── Information provided

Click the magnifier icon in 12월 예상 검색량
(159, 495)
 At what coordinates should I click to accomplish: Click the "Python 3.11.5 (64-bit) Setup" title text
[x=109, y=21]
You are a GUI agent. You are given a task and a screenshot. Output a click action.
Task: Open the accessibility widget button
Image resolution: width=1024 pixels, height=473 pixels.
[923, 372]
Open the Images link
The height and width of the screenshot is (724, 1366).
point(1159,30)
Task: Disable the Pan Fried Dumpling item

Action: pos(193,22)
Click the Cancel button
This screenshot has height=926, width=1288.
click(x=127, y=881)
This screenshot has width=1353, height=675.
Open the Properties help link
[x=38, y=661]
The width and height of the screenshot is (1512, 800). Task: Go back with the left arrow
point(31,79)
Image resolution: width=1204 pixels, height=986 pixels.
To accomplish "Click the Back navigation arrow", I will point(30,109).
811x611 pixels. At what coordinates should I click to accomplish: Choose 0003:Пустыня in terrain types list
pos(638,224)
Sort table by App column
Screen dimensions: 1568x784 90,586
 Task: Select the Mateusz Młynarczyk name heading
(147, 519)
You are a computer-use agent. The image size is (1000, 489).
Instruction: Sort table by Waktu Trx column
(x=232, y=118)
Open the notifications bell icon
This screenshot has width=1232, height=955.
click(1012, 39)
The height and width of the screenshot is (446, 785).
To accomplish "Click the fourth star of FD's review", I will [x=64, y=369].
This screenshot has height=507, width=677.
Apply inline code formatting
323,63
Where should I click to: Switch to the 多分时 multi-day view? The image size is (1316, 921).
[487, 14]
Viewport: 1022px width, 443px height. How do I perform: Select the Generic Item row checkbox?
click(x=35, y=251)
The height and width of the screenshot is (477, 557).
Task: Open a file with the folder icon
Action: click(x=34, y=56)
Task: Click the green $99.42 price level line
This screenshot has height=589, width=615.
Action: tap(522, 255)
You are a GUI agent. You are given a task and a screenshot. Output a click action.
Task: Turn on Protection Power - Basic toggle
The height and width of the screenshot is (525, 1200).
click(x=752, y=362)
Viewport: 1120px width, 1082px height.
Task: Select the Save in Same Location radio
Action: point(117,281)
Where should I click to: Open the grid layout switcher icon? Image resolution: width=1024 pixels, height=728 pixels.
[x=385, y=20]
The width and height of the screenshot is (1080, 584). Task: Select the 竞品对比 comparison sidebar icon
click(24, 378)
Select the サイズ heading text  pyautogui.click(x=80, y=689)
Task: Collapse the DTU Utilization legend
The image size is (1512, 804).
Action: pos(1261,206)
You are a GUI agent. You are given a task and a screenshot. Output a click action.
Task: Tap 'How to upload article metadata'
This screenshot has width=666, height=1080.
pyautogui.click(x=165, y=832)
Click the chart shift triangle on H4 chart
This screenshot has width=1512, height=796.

────

:: Task to complete ::
When a line among the entries above contains "will", copy it.

:: Answer below ::
To accomplish "Click the Back navigation arrow", I will point(30,109).
To accomplish "Click the fourth star of FD's review", I will [x=64, y=369].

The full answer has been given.